▸ Objective
Put the lines below into a JSON list of strings, one string for each line, and skip any blank lines. Leave the pictures out.

▸ Exercise materials
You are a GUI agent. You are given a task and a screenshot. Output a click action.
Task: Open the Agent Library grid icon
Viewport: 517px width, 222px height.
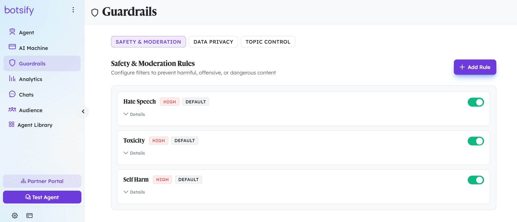pos(11,124)
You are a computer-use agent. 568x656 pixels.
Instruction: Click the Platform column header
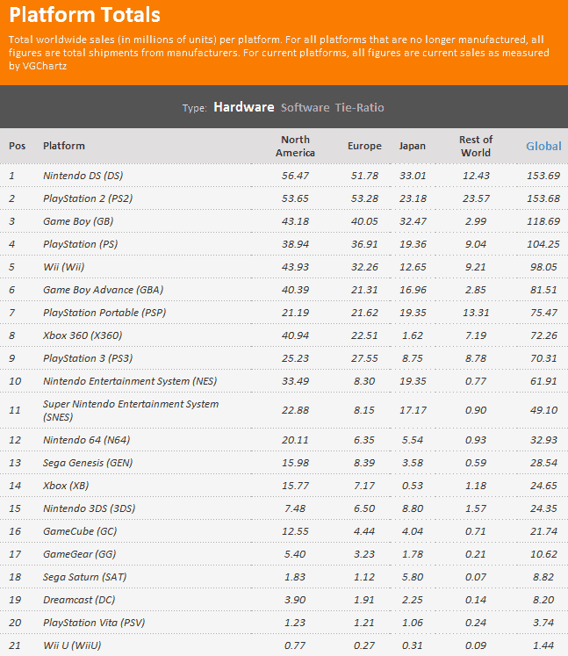coord(64,146)
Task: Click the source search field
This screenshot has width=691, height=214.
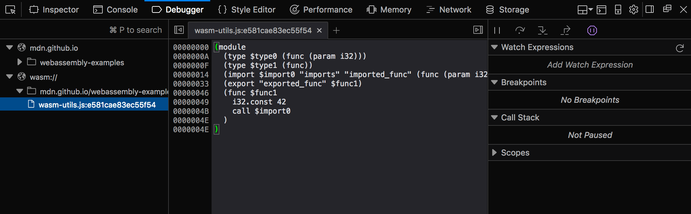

▸ Exercise answer
[
  "You are a GUI agent. You are given a task and a screenshot. Output a click action.",
  "Task: Open the Agent Library grid icon",
  "Viewport: 517px width, 222px height.",
  "pos(11,124)",
  "You are a computer-use agent. 568x656 pixels.",
  "Instruction: Click the Platform column header",
  "coord(64,146)",
  "Task: Click the source search field",
  "This screenshot has width=691, height=214."
]